### [Try it]
Pictures excluded, please retype exactly the lines from the start of the data through the line that contains "войдите в аккаунт (176, 2421)", both ends kept, and nothing beyond them.

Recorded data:
##########

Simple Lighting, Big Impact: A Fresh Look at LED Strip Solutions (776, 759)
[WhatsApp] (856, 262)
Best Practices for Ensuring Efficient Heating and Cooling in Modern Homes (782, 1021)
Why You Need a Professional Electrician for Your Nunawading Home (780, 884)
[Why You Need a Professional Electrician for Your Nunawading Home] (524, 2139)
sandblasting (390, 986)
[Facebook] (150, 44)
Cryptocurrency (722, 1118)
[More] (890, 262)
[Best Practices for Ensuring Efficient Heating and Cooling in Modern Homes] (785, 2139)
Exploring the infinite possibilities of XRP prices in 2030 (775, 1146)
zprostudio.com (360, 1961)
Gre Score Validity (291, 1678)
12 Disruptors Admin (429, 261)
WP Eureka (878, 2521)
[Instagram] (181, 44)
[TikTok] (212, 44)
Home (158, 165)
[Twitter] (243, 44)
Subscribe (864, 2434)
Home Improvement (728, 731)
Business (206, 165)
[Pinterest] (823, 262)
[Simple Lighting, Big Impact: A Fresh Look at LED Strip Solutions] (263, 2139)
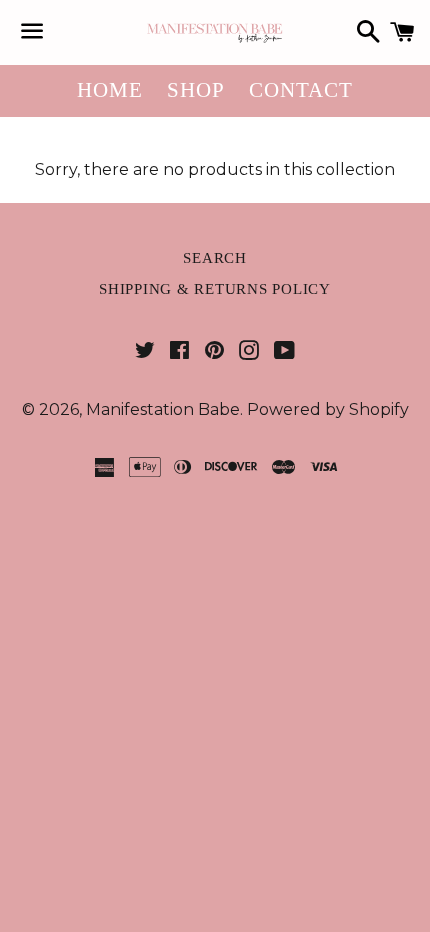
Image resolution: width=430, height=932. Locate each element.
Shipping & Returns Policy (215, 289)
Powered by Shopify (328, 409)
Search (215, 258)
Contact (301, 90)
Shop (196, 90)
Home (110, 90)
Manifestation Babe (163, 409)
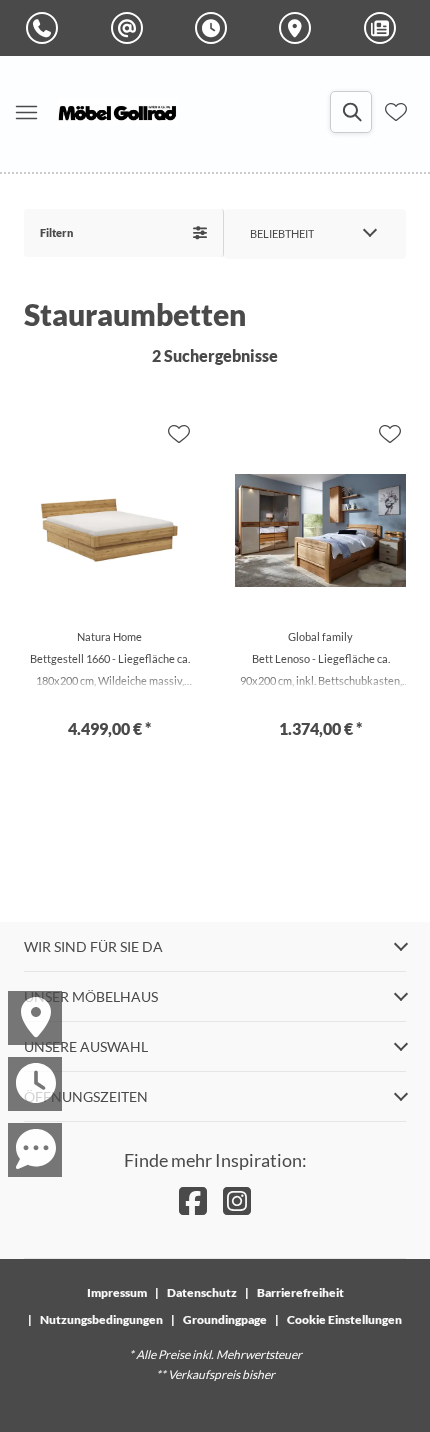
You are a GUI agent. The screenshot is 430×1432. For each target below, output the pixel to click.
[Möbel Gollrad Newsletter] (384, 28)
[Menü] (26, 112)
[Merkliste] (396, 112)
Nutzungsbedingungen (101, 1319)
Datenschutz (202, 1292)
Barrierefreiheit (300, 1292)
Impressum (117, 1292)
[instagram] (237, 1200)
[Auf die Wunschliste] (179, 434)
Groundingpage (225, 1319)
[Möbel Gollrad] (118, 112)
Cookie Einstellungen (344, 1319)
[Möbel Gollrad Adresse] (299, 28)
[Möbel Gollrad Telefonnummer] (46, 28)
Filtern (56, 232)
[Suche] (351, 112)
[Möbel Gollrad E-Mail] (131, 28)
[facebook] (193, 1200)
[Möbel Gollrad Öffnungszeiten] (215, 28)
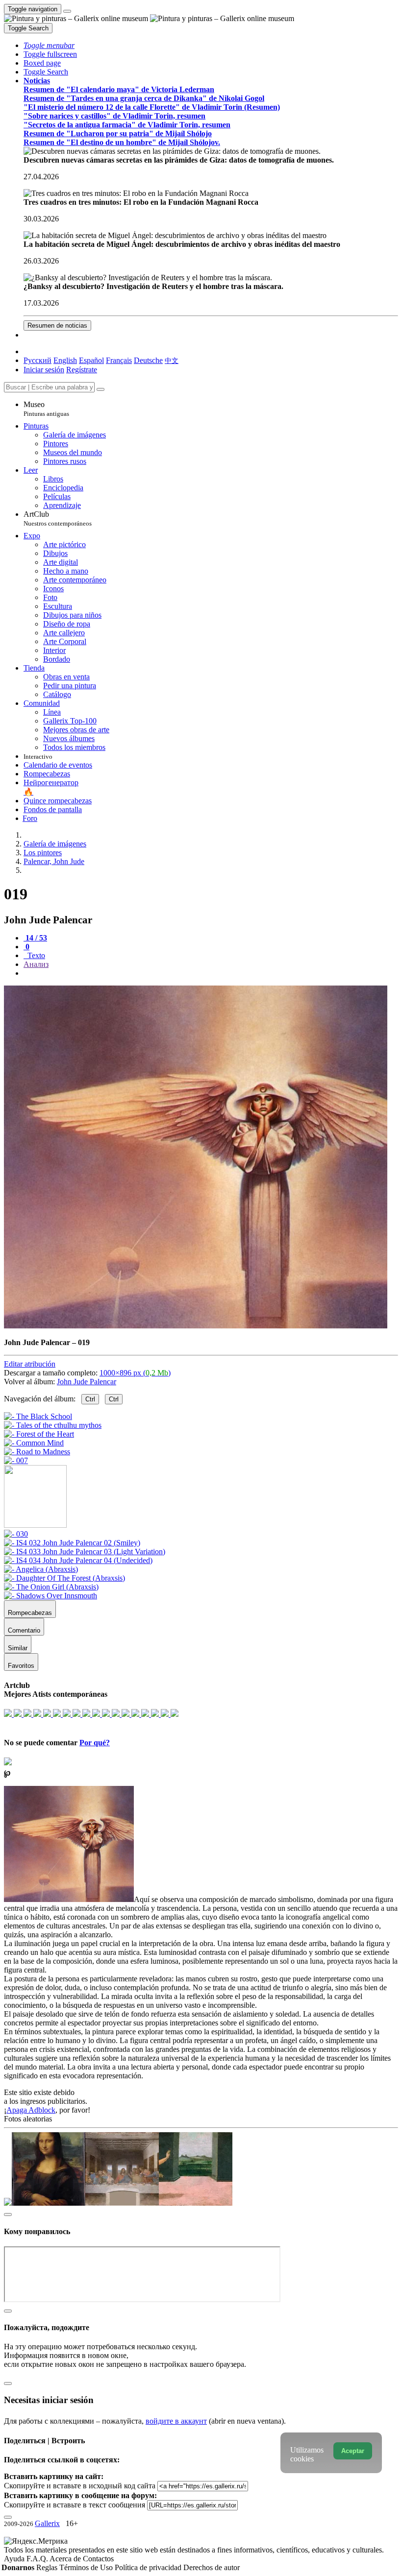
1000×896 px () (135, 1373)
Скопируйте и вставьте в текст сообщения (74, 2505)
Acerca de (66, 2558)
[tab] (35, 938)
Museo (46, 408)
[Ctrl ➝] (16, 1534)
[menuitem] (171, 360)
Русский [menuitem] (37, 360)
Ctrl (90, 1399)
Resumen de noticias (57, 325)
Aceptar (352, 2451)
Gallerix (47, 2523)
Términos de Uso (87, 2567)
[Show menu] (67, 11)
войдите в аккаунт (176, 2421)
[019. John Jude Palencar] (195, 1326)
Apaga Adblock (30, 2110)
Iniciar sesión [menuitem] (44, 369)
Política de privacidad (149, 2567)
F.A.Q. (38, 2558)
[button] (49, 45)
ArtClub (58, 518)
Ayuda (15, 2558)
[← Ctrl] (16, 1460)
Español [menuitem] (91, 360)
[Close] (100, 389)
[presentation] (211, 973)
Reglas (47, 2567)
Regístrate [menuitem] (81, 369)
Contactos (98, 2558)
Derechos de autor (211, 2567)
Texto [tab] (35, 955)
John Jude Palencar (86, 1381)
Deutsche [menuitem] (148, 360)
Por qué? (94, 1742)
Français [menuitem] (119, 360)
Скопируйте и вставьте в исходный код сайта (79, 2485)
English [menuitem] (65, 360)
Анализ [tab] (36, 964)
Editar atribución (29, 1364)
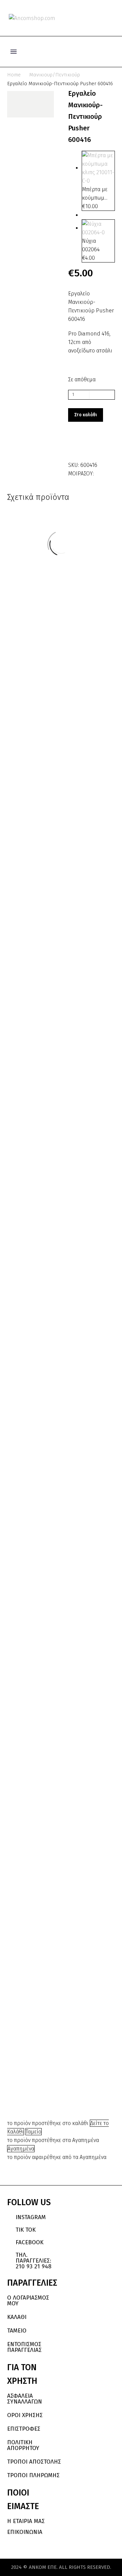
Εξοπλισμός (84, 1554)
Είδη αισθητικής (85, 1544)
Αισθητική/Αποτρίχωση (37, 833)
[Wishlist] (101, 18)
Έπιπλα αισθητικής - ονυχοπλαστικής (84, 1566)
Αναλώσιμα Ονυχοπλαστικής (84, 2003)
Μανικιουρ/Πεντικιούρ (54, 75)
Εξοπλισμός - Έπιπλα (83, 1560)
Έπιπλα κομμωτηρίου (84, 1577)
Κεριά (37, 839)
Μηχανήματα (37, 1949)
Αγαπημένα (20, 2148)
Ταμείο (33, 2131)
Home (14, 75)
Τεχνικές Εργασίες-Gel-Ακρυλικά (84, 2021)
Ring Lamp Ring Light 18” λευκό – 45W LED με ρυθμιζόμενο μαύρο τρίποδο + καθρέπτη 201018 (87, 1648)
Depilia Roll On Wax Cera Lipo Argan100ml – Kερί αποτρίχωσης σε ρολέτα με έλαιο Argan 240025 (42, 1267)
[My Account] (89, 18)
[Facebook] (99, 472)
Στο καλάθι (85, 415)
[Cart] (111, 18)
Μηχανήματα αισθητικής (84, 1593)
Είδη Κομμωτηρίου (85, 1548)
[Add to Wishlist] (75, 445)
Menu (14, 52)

##########

### [Written answer]
Simple Lighting, Big Impact: A Fresh Look at LED Strip Solutions (776, 759)
[WhatsApp] (856, 262)
Best Practices for Ensuring Efficient Heating and Cooling in Modern Homes (782, 1021)
Why You Need a Professional Electrician for Your Nunawading Home (780, 884)
[Why You Need a Professional Electrician for Your Nunawading Home] (524, 2139)
sandblasting (390, 986)
[Facebook] (150, 44)
Cryptocurrency (722, 1118)
[More] (890, 262)
[Best Practices for Ensuring Efficient Heating and Cooling in Modern Homes] (785, 2139)
Exploring the infinite possibilities of XRP prices in 2030 (775, 1146)
zprostudio.com (360, 1961)
Gre Score Validity (291, 1678)
12 Disruptors Admin (429, 261)
WP Eureka (878, 2521)
[Instagram] (181, 44)
[TikTok] (212, 44)
Home (158, 165)
[Twitter] (243, 44)
Subscribe (864, 2434)
Home Improvement (728, 731)
Business (206, 165)
[Pinterest] (823, 262)
[Simple Lighting, Big Impact: A Fresh Look at LED Strip Solutions] (263, 2139)
Image resolution: width=430, height=932. Locate each element.
Shipping & Returns Policy (215, 289)
Powered by Shopify (328, 409)
Search (215, 258)
Contact (301, 90)
Shop (196, 90)
Home (110, 90)
Manifestation Babe (163, 409)
You are a GUI agent. The screenshot is 430×1432. For each target below, output the pixel to click.
[Möbel Gollrad Newsletter] (384, 28)
[Menü] (26, 112)
[Merkliste] (396, 112)
Nutzungsbedingungen (101, 1319)
Datenschutz (202, 1292)
Barrierefreiheit (300, 1292)
Impressum (117, 1292)
[instagram] (237, 1200)
[Auf die Wunschliste] (179, 434)
Groundingpage (225, 1319)
[Möbel Gollrad] (118, 112)
Cookie Einstellungen (344, 1319)
[Möbel Gollrad Adresse] (299, 28)
[Möbel Gollrad Telefonnummer] (46, 28)
Filtern (56, 232)
[Suche] (351, 112)
[Möbel Gollrad E-Mail] (131, 28)
[facebook] (193, 1200)
[Möbel Gollrad Öffnungszeiten] (215, 28)
1000×896 px () (135, 1373)
Скопируйте и вставьте в текст сообщения (74, 2505)
Acerca de (66, 2558)
[tab] (35, 938)
Museo (46, 408)
[Ctrl ➝] (16, 1534)
[menuitem] (171, 360)
Русский [menuitem] (37, 360)
Ctrl (90, 1399)
Resumen de noticias (57, 325)
Aceptar (352, 2451)
Gallerix (47, 2523)
Términos de Uso (87, 2567)
[Show menu] (67, 11)
войдите в аккаунт (176, 2421)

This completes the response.